Albertico y yo entramos en una nueva fase de convivencia, marcada por una tensión eléctrica que hacía crujir el aire entre nosotros.
Habíamos cruzado una línea, y aunque ambos pretendíamos que el “olvidado” era real, el recuerdo de su lágrima y de su defensa violenta me había dado una victoria moral que Albertico no podía soportar.
Su respuesta a la vulnerabilidad fue el control.
Para demostrarle al mundo, a su padre, y sobre todo a mí, que seguía siendo el hombre que debía ser, Albertico intensificó la farsa.
No solo siguió cortejando a Adela; la introdujo de lleno en nuestra rutina, como si fuera una vacuna contra el veneno de mi amor.

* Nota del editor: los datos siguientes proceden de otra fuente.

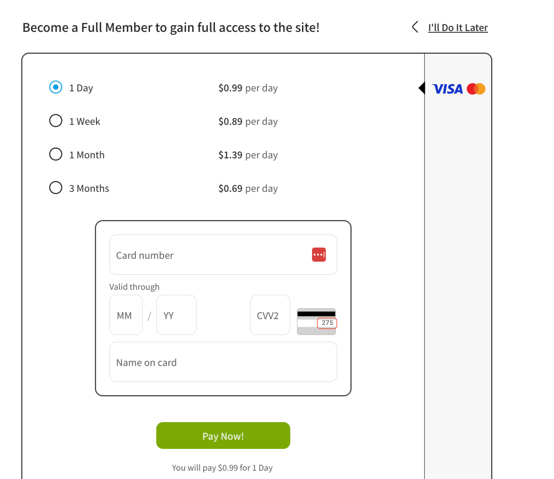
Task: Select the 1 Month plan
Action: (x=55, y=154)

Adela se convirtió en la sombra que yo una vez fui, pero con la bendición del deber.
Ella venía a la hora del almuerzo, se sentaba en la cabecera de la mesa, y cocinaba para los tres.
Yo la observaba, notando los detalles: la forma en que su falda se ajustaba a su cintura, la pulcritud de sus trenzas, la manera en que su presencia convertía la mesa de madera vieja en un “hogar”.
Mi trabajo, antes un ritual privado de devoción, ahora se convertía en un servicio para su futura esposa y su futuro hogar.
Albertico y Adela hablaban de futuro.
No de pasión, sino de ladrillos y tierra.
—Aquí haremos la cerca nueva —decía Albertico, señalando un terreno baldío.
—Y el corral tiene que ir más allá, para que los niños no estén jugando con el lodo —respondía Adela, y la mención de los “niños” era un puñal que me dejaba sin aire.
Yo estaba siempre cerca, indispensable para el trabajo físico, pero invisible para la intimidad emocional.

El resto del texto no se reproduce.